A subtlety is positive / negative assignment: deciding which anchors should be trained to predict which ground-truth boxes. The classical rule is threshold-based. An anchor is positive if either it has IoU ≥ 0.7 with any ground-truth box, or it is the highest-IoU anchor for some ground-truth box (the second clause ensures every ground-truth gets matched). It is negative if it has IoU < 0.3 with every ground-truth box. Anchors in between are ignored. This matching is done independently per image and is the engine that turns detection into a per-anchor classification-and-regression problem.

The downsides of anchors are why the field eventually moved past them. Anchor shape, count, and scale are hyperparameters that must be tuned per dataset — COCO and VOC don't use the same anchors. Most anchors are background, which creates heavy class imbalance during training. Large objects and small objects get different amounts of effective capacity depending on which anchor scales you include. Anchor-free detectors (§8) remove the anchor prior by predicting boxes directly from feature-map locations, and transformer detectors (§11) remove anchors entirely by learning a small set of object queries.

§5

Two-stage detectors: R-CNN to Faster R-CNN

The first successful CNN-based detectors followed a two-stage pipeline: propose candidate regions, then classify and refine each region. The family culminated in Faster R-CNN (2015) and Mask R-CNN (2017), and even after the one-stage and transformer detectors took the speed lead, the two-stage designs held the accuracy crown on COCO for several years.

__Extracted data__.
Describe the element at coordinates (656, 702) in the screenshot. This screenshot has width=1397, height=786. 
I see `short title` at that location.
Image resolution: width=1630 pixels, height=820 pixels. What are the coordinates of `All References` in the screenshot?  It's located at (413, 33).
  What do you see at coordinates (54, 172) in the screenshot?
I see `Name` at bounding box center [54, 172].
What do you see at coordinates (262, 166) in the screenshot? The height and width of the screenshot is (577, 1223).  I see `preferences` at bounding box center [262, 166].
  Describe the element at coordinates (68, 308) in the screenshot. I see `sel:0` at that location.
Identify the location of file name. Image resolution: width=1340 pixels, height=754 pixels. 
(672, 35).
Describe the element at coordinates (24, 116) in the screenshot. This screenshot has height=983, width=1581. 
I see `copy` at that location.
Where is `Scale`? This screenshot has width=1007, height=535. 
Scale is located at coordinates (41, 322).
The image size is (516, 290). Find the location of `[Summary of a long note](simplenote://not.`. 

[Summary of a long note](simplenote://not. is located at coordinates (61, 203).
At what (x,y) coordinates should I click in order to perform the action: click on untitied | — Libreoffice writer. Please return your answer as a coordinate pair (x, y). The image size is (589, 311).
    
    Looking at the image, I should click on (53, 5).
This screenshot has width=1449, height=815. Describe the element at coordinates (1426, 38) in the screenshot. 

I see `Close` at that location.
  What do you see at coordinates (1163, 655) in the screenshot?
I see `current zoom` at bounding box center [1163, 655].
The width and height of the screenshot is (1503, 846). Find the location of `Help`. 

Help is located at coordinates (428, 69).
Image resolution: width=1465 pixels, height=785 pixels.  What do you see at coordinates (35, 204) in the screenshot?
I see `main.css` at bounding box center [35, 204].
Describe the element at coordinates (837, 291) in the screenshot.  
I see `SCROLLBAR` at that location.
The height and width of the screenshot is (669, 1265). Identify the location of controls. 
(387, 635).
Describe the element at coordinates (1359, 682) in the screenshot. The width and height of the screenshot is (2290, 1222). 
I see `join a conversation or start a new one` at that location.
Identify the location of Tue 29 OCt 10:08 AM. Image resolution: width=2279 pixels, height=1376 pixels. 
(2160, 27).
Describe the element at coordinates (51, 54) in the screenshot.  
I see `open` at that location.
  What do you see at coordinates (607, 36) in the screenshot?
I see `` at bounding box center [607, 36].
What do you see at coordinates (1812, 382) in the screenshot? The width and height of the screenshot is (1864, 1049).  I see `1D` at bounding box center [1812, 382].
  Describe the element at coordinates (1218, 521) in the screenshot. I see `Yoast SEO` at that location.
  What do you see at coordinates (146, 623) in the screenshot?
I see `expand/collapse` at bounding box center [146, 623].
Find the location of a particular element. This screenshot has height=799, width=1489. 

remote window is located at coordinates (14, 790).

__Exercise requirements__.
A - In the object detection excerpt, what IoU must an anchor have with every ground-truth box to be assigned as negative?
B - Resume the object detection excerpt after its final sentence.

__Results of the exercise__.
A - An IoU below 0.3 with every ground-truth box.

B -
R-CNN (Girshick et al., 2014) — "Regions with CNN features" — is the ancestor. It uses selective search, a classical bottom-up region-proposal algorithm, to produce about 2000 candidate regions per image. Each region is warped to a fixed size, passed through a CNN (AlexNet originally), and classified by per-class linear SVMs. The network is fine-tuned from ImageNet pretraining on the detection classes. R-CNN was the first method to clearly beat hand-crafted features on PASCAL VOC, but it had two problems: it ran the CNN 2000 times per image (slow), and selective search was independent of the learned features (locked-in).

SPP-net (He et al., 2014) and Fast R-CNN (Girshick, 2015) solved the first problem. Both run the CNN once on the whole image to produce a shared feature map, then extract per-region features by cropping the appropriate sub-region of the feature map. Fast R-CNN introduced the RoI Pooling operator — given a feature map and a region-of-interest box, produce a fixed-size feature grid (say 7×7) by pooling the feature map within the box. This lets a classification-and-regression head run on each region in a single forward pass. Fast R-CNN is roughly 200× faster at inference than R-CNN and slightly more accurate.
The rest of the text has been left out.